Versioning and Encoding
Versioning
To preserve existing semantics for previously written programs, AVM code is versioned.
When new opcodes are added or existing behavior is changed, a new Version is introduced. Programs carrying old versions are executed with their original semantics.
In the AVM bytecode, the Version is an incrementing integer, denoted in the program
as vX
(where X
is the version number, see Pragma directive section).
The AVM current Version is: \( 12 \).
For further details about the available opcodes per version, refer to the AVM Opcodes Specification.
A compiled program starts with a varuint declaring the Version of the compiled code.
Any addition, removal, or change of opcode behavior increments the Version.
Existing opcode behavior SHOULD NOT change. Opcode additions will be infrequent, and opcode removals SHOULD be very rare.
For Version \( 1 \), subsequent bytes after the varuint are program opcode bytes.
Future versions MAY put other metadata following the version identifier.

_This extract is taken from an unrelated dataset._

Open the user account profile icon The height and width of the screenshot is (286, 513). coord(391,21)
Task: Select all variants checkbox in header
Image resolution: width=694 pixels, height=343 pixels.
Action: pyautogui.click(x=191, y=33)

Newly introduced transaction types and fields MUST NOT break assumptions made by programs written before they existed.
If one of the transactions in a group executes a program whose Version predates a transaction type or field that can violate expectations, that transaction type or field MUST NOT be used anywhere in the transaction group.
📎 EXAMPLE
A Version \( 1 \) program included in a transaction group that includes an application call transaction or a non-zero rekey-to field will fail regardless of the program itself.
This requirement is enforced as follows:
-
For every transaction in the group, compute the earliest Version that supports all the fields and values in this transaction.
-
Compute
maxVerNo
, the largest Version number across all the transactions in a group (of size 1 or more). -
If any transaction in this group has a program with a version smaller than
maxVerNo
, then that program will fail.
In addition, Applications MUST be Version 4 or greater to be called in an inner transaction.
Encoding
Trailing versioning information on each program, as well as intcblock
and bytecblock
instructions, are handled using proto-buf style variable length unsigned ints.
These are encoded with packets of \( 7 \) data bits per byte. For every packet, the high data bit is a \( 1 \) if there is a byte after the current one, and \( 0 \) for the last byte of the sequence. The lowest order \( 7 \) bits are in the first byte, followed by successively higher groups of 7 bits.